Erst 2020 befreite die neue Planung von Qville das Areal im belgischen Essen aus dem jahrzehntelangen Dornröschenschlaf. Die Ställe sollten endlich wieder Bewohner haben: diesmal aber Zweibeiner. Es startete eine Bauphase, die sich nachhaltig und ressourcenschonend der Bewahrung und Restaurierung des Ursprünglichen widmete.
Qville als ökologisches Zuhause
Im Jahr 2020 kehrte in das neu entstandene „Mini-Dorf“ wieder Leben ein – kein Wiehern und Grunzen, sondern menschliche Stimmen aller Altersgruppen. Neben den 44 Niedrigenergie-Wohneinheiten finden sich auf dem 1,7 Hektar großen Gelände Mehrgenerationenhäuser, betreute Wohnanlagen und Gemeinschaftsbereiche – beispielsweise ein Wellnessareal mit Hallenbad. Ebenso stehen den Bewohnern ein Gemeinschaftszentrum mit flexiblen Co-Working-Möglichkeiten, eine überdachte Terrasse mit Grillausstattung und ein Schwimmteich zur Verfügung.
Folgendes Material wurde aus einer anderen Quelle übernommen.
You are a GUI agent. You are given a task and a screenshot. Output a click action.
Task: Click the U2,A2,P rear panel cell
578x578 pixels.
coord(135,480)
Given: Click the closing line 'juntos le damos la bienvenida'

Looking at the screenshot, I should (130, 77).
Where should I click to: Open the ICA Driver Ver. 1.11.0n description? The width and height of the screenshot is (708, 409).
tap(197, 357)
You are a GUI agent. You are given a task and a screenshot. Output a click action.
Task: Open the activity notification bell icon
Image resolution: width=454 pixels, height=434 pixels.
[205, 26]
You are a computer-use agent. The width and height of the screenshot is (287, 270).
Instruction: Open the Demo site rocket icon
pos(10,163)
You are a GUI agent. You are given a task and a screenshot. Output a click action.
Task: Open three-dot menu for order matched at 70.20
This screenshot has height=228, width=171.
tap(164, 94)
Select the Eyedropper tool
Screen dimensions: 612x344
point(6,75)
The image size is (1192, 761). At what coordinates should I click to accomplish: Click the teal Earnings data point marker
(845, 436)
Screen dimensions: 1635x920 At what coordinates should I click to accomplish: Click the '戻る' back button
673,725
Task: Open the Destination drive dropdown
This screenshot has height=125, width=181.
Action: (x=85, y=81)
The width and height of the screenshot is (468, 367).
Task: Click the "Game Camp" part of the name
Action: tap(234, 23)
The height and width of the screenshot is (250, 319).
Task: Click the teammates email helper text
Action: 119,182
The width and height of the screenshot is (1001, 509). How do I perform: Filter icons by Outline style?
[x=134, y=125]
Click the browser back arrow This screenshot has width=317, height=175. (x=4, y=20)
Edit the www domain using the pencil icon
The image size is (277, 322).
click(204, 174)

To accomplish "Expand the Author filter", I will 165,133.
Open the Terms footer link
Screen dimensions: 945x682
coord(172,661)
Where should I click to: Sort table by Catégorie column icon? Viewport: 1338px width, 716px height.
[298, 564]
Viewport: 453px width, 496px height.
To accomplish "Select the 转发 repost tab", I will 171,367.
Ein weiteres Charakteristikum: Qville ist eine – hauptsächlich – autofreie Zone. Eine Tiefgarage bietet Ladestationen mit Solarstrom für E-Autos und Carsharing-Plätze. Das Hauptverkehrsmittel hat allerdings zwei Räder und wird im gemeinschaftlichen Fahrradschuppen geparkt.
CRADLE meint
Umnutzungen sind die wichtigste Technik, der unumkehrbaren Bodenversiegelung und der wachsenden Zahl leer stehender Gebäude zu begegnen. Denkmalschutz muss keine bauliche Unantastbarkeit mit sich bringen: Was das Schützen eines Denkmals in erster Linie bedeutet, ist, die historisch bedeutende Substanz und Qualität eines Bauwerks zu erhalten. Zeitgemäße Neuinterpretationen wie Qville weisen den Weg, wie sich deren Konservierung mit gesellschaftlichem Nutzen verbinden lässt.
Nachhaltiges (Neu-)Bauen und Umnutzen
Die langen, gedrungenen Volumina der ehemaligen Ställe mit ihren charakteristischen durchgängigen Satteldächern wurden individuell in Abschnitte unterteilt und in Wohnfläche verwandelt. Zu den wiederbelebten Altbauten gesellten sich zusätzliche Neubauten, die sich mit schwarzen Holzfassaden harmonisch in die klassische Ziegelhausoptik eingliedern und rund ein Viertel der Gesamtgebäude ausmachen.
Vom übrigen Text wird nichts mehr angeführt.